Of all the stories I've heard that are based on malapropisms, I think the one that Edmund Morris tells about Ronald Reagan in this week's New Yorker is the most amusing.
Perhaps the best of Reagan’s one-liners came after he attended his last ceremonial dinner, with the Knights of Malta in New York City on January 13, 1989. The evening’s m.c., a prominent lay Catholic, was rendered so emotional by wine that he waved aside protocol and followed the President’s speech with a rather slurry one of his own. It was to the effect that Ronald Reagan, a defender of the rights of the unborn, knew that all human beings begin life as “feces.” The speaker cited Cardinal John O’Connor (sitting aghast nearby) as “a fece” who had gone on to greater things. “You, too, Mr. President—you were once a fece!”
En route back to Washington on Air Force One, Reagan twinklingly joined his aides in the main cabin. “Well,” he said, “that’s the first time I’ve flown to New York in formal attire to be told I was a piece of shit.”

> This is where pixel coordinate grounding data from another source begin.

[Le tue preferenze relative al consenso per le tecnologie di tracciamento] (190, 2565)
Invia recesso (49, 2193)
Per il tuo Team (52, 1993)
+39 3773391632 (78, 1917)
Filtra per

I guess this is also a morphological joke, since feces is from Latin faeces, which is the plural of faex "grounds, sediment, lees, dregs of liquids". As far as I know, the English borrowing has never had a singular form, though the AHD says that it's "used with a sing. or pl. verb".
By the way, apparently it's now OK to write "Cardinal John O'Connor" rather than "John Cardinal O'Connor, according to this wikipedia entry.